[Excerpt from a dataset]
·····

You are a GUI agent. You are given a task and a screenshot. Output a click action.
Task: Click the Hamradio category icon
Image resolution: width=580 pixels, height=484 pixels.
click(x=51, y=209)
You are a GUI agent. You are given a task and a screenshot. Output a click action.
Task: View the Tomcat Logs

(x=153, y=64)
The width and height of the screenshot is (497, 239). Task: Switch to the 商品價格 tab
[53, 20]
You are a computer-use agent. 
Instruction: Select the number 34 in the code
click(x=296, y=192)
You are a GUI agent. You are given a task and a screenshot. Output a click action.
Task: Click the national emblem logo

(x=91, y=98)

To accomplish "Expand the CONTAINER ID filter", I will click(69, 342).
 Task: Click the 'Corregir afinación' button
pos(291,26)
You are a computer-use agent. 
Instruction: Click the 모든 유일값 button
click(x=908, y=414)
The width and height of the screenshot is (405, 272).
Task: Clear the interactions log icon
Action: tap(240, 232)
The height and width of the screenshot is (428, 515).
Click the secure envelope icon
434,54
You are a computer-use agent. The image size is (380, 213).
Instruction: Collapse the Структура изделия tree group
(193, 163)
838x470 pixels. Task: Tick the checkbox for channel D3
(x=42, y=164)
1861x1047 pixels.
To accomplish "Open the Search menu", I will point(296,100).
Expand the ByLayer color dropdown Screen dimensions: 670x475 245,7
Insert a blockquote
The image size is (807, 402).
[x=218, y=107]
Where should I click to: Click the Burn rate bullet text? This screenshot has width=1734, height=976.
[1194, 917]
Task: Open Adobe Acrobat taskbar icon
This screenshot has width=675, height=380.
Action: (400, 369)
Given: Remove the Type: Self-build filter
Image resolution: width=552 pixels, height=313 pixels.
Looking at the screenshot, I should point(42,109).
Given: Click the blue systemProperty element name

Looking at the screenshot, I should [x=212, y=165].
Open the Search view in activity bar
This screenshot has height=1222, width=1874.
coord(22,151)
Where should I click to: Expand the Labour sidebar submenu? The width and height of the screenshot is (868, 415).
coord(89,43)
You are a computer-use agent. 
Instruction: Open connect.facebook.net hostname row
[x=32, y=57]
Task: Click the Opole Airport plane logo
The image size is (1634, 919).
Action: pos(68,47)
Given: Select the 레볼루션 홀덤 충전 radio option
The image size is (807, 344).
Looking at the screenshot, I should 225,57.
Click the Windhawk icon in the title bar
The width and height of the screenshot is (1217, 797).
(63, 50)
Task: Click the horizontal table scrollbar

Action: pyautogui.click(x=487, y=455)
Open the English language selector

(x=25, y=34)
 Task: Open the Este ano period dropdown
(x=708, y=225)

·····

**What you need to do**
Collect every line of the listing above that contains the string "pixels" and copy each one in full. Case counts when matching.

**Full answer**
Image resolution: width=580 pixels, height=484 pixels.
838x470 pixels. Task: Tick the checkbox for channel D3
1861x1047 pixels.
Image resolution: width=552 pixels, height=313 pixels.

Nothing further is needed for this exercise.